* Your task
Return the entries that follow exactly, with no images.

:: Provided data

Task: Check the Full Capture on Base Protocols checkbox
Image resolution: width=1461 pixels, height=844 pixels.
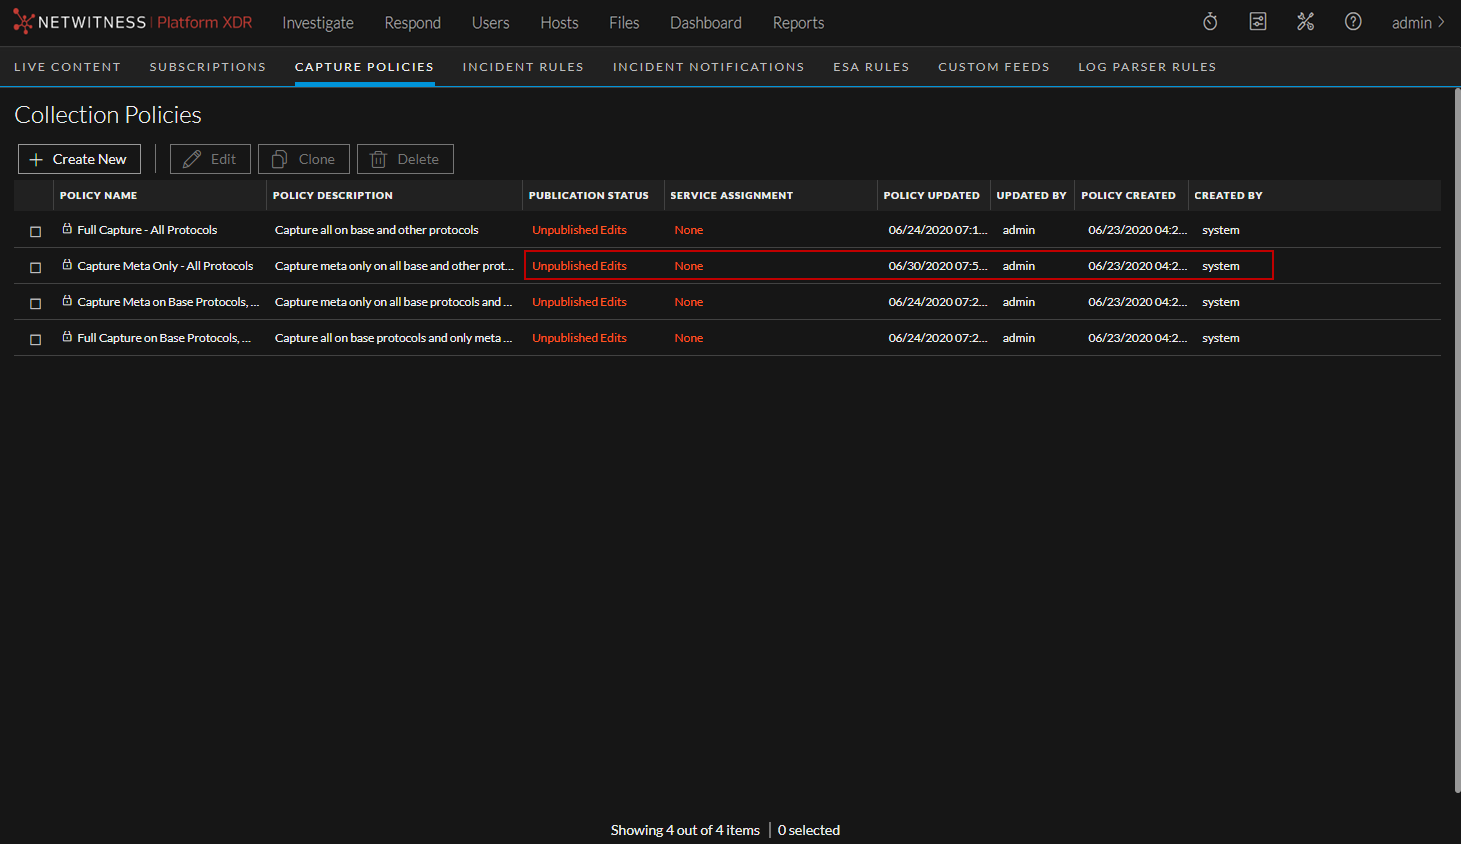Action: coord(35,338)
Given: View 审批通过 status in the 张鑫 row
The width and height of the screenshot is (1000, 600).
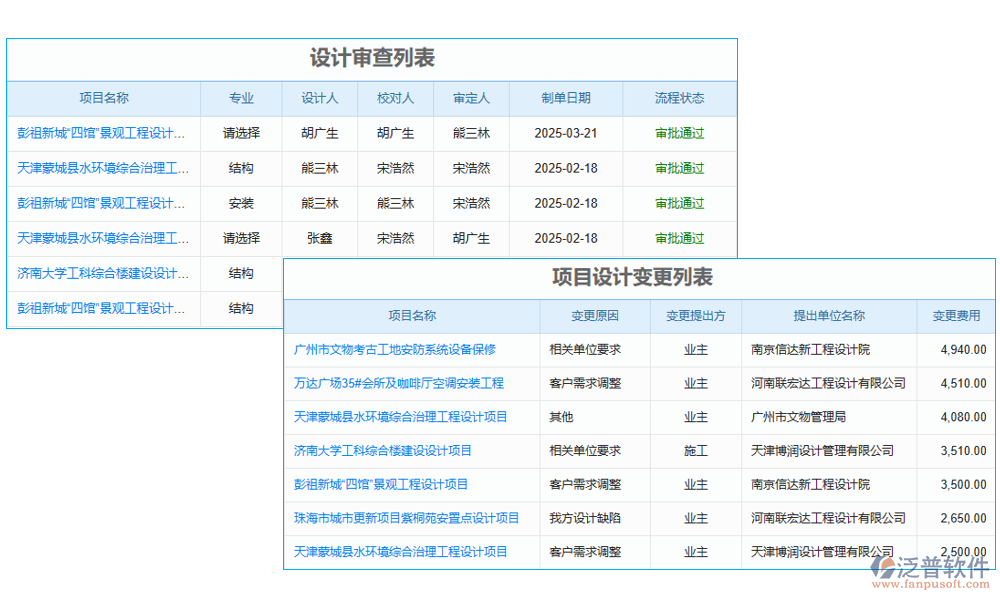Looking at the screenshot, I should (679, 238).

::::

* Solution to this exercise
Task: Check the Full Capture on Base Protocols checkbox
Image resolution: width=1461 pixels, height=844 pixels.
Action: coord(35,338)
Given: View 审批通过 status in the 张鑫 row
The width and height of the screenshot is (1000, 600).
Looking at the screenshot, I should (679, 238).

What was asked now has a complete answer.